Stochastic optimization of energy usage with uncertain input data
Conference: ETG Kongress 2025 - Voller Energie – heute und morgen.
05/21/2025 at Kassel, Germany
Proceedings: ETG-Fb. 176: ETG Kongress 2025
Pages: 7Language: englishTyp: PDF
Authors:
Hoppert, Alexander; Winkelkotte, Martin; Naumann, Steffi; Bretschneider, Peter
Abstract:
Energy supply systems require predictive planning of the operation of all energy generation and storage systems to ensure minimal costs. This requires forecasts, for example for solar and wind energy, demand and energy prices, in order to be able to plan all variables in advance. However, these forecasts are usually subject to uncertainties, which makes the optimization considerably more difficult. To achieve the most cost-effective energy supply for the following day, these uncertainties must be modeled and included into the calculations. This contribution examines the various steps of a sto-chastic optimization approach to this problem using a simple energy system and compares the result with a standard deterministic approach that neglects the uncertainties. The energy system used consists of a photovoltaic (PV) plant, an electric consumer and a battery system and is connected to a local grid with a fluctuating electricity price.
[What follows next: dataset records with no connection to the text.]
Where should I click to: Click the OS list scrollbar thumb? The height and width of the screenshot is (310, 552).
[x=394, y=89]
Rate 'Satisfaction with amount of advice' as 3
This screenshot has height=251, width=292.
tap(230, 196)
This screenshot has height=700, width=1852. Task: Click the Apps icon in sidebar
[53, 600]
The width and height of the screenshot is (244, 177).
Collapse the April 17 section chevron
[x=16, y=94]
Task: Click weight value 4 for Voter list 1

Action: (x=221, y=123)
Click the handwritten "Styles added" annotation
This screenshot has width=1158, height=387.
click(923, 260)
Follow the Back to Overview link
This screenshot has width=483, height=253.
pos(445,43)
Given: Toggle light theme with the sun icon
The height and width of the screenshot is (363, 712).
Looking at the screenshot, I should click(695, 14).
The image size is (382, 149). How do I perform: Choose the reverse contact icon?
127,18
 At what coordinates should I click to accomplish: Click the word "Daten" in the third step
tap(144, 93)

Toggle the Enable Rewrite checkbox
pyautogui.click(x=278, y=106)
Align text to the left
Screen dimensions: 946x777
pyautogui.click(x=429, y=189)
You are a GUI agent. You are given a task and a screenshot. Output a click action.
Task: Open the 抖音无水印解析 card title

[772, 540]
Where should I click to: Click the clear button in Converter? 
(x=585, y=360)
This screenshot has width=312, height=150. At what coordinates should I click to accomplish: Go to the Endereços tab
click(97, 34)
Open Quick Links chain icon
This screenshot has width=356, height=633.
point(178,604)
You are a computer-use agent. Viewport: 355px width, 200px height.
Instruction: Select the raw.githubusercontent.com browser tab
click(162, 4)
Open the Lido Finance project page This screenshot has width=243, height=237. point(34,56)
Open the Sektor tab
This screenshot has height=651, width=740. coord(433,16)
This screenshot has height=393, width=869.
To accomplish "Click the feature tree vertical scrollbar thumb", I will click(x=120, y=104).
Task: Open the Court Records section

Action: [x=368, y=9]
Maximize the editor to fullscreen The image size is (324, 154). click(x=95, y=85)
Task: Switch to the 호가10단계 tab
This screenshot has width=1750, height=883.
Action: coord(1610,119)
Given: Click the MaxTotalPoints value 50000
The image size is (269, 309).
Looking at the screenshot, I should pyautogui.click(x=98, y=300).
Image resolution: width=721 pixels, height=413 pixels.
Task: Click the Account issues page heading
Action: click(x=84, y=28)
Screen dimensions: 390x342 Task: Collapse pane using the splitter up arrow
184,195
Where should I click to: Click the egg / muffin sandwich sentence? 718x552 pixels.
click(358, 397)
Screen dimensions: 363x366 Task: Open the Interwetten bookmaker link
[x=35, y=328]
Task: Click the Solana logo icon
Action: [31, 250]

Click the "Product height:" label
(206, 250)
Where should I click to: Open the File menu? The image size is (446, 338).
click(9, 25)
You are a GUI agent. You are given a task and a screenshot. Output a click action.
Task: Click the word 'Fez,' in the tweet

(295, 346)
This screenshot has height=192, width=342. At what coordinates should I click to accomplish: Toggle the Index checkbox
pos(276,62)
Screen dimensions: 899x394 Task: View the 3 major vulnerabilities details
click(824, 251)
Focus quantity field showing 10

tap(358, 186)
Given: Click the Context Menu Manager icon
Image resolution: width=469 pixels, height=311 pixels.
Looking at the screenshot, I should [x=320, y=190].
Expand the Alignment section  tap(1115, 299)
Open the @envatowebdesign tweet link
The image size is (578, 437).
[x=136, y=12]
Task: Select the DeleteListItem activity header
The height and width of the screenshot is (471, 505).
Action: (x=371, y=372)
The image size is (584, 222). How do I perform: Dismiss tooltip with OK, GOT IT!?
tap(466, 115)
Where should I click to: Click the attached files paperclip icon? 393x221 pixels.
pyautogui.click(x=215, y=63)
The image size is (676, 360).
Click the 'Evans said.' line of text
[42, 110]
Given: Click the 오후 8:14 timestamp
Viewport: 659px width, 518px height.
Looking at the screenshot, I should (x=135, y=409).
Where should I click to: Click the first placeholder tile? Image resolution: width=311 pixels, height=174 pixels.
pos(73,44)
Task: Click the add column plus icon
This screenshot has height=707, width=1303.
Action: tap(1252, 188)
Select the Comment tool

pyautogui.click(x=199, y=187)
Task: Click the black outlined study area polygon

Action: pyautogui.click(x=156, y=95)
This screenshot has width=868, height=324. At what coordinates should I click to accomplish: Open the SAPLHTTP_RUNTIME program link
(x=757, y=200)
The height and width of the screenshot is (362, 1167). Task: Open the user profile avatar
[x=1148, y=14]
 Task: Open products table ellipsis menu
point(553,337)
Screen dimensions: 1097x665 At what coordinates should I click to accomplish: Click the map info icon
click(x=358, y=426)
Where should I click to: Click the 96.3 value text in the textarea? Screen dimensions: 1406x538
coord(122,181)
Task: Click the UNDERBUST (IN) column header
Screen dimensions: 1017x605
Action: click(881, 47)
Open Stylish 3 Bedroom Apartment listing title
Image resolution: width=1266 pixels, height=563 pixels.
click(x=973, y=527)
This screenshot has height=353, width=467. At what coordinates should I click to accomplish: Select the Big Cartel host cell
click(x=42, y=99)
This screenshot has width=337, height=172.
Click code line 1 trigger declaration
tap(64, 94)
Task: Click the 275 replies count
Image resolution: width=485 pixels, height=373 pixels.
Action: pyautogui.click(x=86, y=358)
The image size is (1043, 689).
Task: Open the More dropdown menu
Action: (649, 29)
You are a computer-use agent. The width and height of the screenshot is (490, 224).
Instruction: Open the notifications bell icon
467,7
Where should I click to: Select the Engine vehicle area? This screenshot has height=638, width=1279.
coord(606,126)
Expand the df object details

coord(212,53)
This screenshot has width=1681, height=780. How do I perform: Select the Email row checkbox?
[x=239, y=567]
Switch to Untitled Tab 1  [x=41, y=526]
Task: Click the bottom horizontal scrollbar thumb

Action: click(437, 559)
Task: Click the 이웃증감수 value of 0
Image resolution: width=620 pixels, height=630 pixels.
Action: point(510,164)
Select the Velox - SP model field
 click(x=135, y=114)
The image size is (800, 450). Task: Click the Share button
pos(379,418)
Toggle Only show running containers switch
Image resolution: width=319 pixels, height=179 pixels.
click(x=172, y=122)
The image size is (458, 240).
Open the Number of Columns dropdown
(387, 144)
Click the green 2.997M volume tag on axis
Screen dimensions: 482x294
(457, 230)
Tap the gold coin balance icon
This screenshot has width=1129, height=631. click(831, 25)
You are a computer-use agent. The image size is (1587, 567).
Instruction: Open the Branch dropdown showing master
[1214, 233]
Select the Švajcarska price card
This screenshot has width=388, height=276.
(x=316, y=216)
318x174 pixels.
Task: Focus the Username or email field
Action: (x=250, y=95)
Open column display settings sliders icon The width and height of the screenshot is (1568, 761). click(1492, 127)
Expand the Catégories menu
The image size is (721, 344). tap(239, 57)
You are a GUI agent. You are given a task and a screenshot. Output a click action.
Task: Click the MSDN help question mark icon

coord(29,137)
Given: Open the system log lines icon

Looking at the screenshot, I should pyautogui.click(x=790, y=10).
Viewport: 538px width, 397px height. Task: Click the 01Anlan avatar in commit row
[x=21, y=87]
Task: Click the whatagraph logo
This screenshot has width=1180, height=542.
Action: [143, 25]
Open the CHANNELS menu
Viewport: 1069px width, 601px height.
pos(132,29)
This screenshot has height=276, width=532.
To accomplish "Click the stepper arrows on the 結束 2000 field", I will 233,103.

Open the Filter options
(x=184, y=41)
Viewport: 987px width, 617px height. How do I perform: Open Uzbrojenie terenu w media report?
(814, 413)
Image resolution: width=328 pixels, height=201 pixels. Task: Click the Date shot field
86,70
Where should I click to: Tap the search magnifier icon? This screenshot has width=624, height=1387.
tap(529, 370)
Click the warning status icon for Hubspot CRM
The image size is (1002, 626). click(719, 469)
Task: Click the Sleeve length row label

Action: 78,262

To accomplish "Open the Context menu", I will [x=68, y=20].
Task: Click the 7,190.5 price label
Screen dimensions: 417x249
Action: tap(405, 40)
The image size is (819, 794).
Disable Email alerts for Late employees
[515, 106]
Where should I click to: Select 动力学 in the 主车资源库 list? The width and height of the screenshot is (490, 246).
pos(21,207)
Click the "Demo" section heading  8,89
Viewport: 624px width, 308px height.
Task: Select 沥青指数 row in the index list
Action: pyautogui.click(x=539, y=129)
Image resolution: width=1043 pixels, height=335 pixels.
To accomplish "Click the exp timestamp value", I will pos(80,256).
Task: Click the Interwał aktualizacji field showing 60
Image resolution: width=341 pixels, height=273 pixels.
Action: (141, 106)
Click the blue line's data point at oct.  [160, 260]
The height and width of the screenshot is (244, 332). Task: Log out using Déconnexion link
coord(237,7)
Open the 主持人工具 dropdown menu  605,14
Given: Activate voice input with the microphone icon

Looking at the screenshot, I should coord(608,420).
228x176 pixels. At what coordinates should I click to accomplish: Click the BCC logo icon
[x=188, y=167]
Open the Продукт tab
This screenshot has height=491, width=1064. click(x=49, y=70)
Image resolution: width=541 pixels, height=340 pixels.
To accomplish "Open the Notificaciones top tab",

The first step in the stochastic approach is the analysis of the forecast error distribution. Subsequently the distribution of the forecast error must be discretized using a sampling method. In the next step, error scenarios are created out of the samples, which can then be used for the actual stochastic optimization algorithm. This article compares different methods for the sampling and scenario generation steps before the stochastic optimization model is solved in its extensive form. In addition, a deterministic optimization algorithm is implemented to calculate a purely forecast-based schedule. This allows the im-provement achieved with the stochastic approach to be measured. To better classify the improvement, a schedule is also calculated based on the realized time series and thus represents the best possible schedule. Finally, the costs for the target energy system without battery are calculated to provide further context. In order to make a realistic statement about the effects of the various planning methods, a complete year was predictively optimized and simulatively evaluated on the basis of the actual consumption and generation data.